MSC is offering its customers the chance to offset the emissions caused in delivering their cargo. Image Credit: MSC
Container line the Mediterranean Shipping Company (MSC) has suggested its customers pay for carbon offsetting to help with the process of reaching climate neutrality.
The company is expanding to all its customers a scheme in conjunction with climate solutions provider South Pole to pay to negate the carbon emissions incurred in their use of its ships by investing in projects that reduce the amount of greenhouse gases in the atmosphere, it said in an emailed statement Monday.
The move is an unusual foray into carbon offsetting for the shipping industry, which thus far in its decarbonisation journey has largely focused on developing alternative fuels.

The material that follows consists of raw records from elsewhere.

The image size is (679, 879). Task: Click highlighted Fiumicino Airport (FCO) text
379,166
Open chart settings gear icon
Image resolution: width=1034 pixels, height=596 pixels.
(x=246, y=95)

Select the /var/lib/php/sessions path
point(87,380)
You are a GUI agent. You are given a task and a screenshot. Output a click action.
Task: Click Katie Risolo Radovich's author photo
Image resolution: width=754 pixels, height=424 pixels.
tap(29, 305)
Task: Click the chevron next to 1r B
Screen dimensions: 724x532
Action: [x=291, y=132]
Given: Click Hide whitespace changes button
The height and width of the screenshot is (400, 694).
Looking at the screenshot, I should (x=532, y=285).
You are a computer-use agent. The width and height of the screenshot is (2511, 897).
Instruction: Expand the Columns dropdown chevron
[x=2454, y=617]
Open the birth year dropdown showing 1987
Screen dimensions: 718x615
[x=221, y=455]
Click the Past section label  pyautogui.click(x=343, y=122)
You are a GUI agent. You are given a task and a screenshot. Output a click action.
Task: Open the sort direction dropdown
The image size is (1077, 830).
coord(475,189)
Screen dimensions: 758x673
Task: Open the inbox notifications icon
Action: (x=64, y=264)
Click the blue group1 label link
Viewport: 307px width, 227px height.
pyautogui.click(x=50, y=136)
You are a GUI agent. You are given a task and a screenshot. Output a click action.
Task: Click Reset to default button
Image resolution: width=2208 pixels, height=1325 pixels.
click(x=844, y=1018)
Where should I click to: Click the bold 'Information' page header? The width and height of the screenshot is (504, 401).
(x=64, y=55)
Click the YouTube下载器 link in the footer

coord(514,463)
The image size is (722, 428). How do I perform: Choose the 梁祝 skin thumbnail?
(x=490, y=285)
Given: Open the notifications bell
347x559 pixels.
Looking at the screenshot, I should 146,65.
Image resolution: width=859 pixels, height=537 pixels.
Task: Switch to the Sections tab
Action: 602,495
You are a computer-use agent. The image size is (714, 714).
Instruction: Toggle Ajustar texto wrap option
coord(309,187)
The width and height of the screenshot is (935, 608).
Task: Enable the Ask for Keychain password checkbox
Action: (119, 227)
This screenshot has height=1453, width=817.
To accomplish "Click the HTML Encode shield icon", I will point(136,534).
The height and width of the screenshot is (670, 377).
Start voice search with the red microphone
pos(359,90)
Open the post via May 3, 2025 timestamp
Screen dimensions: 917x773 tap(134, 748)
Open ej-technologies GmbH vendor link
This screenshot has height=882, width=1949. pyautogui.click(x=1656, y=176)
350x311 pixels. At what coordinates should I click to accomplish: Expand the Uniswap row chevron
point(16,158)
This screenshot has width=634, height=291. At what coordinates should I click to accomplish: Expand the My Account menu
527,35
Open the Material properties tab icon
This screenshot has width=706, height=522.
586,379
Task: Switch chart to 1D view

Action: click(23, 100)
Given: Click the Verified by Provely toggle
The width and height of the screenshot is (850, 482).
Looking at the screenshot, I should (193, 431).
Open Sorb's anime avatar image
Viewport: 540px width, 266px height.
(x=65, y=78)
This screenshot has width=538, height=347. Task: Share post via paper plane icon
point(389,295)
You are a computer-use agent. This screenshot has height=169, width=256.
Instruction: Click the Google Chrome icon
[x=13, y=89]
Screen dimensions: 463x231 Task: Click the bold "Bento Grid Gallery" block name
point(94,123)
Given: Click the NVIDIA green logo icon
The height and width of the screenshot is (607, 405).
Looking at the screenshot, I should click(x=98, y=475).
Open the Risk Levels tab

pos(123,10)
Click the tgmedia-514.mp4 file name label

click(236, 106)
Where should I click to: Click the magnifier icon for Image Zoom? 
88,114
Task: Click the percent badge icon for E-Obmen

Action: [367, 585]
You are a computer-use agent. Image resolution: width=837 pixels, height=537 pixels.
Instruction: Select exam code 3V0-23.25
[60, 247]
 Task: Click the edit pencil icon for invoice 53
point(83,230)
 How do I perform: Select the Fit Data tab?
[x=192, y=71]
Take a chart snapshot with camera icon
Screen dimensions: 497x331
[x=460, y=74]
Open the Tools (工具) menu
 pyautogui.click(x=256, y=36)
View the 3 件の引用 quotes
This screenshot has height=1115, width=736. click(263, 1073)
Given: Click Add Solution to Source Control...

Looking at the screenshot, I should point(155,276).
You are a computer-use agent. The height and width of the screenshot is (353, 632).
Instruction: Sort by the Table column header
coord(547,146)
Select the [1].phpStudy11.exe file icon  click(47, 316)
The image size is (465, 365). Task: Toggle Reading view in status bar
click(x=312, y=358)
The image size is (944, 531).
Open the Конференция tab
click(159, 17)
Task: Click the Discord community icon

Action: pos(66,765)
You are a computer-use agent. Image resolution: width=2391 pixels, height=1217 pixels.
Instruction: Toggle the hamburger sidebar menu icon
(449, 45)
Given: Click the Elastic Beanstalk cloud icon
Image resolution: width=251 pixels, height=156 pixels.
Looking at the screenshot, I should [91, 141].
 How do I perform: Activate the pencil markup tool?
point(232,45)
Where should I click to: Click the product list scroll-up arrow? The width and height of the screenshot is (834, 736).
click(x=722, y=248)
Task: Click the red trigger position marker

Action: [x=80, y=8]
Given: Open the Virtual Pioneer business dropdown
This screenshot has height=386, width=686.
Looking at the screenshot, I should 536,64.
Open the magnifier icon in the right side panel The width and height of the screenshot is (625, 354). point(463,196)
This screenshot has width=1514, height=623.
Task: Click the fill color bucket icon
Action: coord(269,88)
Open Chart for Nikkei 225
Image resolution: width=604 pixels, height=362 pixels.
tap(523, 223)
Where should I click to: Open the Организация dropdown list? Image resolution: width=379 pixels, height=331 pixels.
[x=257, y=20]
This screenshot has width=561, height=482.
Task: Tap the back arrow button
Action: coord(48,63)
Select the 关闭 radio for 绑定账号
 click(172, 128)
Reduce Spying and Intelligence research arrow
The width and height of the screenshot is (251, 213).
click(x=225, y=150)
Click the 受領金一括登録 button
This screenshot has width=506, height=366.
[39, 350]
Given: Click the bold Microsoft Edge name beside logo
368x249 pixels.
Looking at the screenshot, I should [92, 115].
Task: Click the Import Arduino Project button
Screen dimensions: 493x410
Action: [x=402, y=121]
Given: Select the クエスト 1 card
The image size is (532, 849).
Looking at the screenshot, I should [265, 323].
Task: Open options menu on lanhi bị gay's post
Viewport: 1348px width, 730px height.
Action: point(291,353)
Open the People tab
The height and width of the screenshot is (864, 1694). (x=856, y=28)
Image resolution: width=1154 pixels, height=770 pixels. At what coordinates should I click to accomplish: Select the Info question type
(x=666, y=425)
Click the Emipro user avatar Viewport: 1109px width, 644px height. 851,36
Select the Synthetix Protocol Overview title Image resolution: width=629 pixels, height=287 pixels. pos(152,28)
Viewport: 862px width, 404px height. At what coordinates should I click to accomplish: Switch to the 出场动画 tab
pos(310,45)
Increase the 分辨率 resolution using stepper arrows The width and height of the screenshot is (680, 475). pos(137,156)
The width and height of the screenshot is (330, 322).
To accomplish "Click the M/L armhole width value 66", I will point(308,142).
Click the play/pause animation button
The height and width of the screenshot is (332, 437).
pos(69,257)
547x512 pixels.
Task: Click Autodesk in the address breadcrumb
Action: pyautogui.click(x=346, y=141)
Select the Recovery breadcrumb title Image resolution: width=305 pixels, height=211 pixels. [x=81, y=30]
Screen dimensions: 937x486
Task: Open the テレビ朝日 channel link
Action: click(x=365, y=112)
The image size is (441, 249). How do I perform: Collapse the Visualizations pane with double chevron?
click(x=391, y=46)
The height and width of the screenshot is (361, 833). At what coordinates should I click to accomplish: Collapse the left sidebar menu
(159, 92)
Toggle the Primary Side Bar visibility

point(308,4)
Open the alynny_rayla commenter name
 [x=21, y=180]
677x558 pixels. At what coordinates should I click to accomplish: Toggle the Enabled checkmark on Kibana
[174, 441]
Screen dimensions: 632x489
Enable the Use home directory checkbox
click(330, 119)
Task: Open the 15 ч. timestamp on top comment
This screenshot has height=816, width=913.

"MSC clients are given the opportunity to contribute to projects that not only mitigate global CO2 emissions, but also improve lives on the ground in communities in China and Zimbabwe – from the development of cleaner energy and to combating poverty, improving skills and ensuring food security," Natalia Gornina, commercial director at South Pole, said in the statement.
The Alternative to Alternative Fuels?
More widespread use of these schemes would be highly convenient for the shipping industry -- allowing it to pay for carbon offsetting on land in order to continue burning conventional bunkers and avoid upending its marine fuel supply chain -- but environmental campaigners have in the past been skeptical over the efficacy of similar schemes.
"Most offset schemes have been shown not to work," one campaigner told Ship & Bunker Monday.
"Mostly because the projects in them would have gone ahead anyway, so buying the cheap little 'carbon credit' attached made no difference."
Research published by Germany's Institute for Applied Ecology in 2016 argued similar schemes might slow down progress in decarbonisation.
"International crediting mechanisms involve an inherent and unsolvable dilemma: either they might create perverse incentives for policy makers in host countries not to implement policies or regulations to address GHG emissions – since this would reduce the potential for international crediting – or they credit activities that are not additional because they are implemented due to policies or regulations," the paper's authors wrote.
But for its part, MSC is not offering its scheme in isolation; the company has already taken significant steps towards introducing biofuels into its marine fuel mix, and in Monday's release said it was investigating multiple alternatives.
"The programme complements MSC's strategic approach to sustainability and massive investment in reducing emissions across its fleet," MSC said.
"Furthermore, MSC is actively exploring and trialling a range of alternative fuel and propulsion technologies to support the container shipping industry's long-term goals to decarbonise."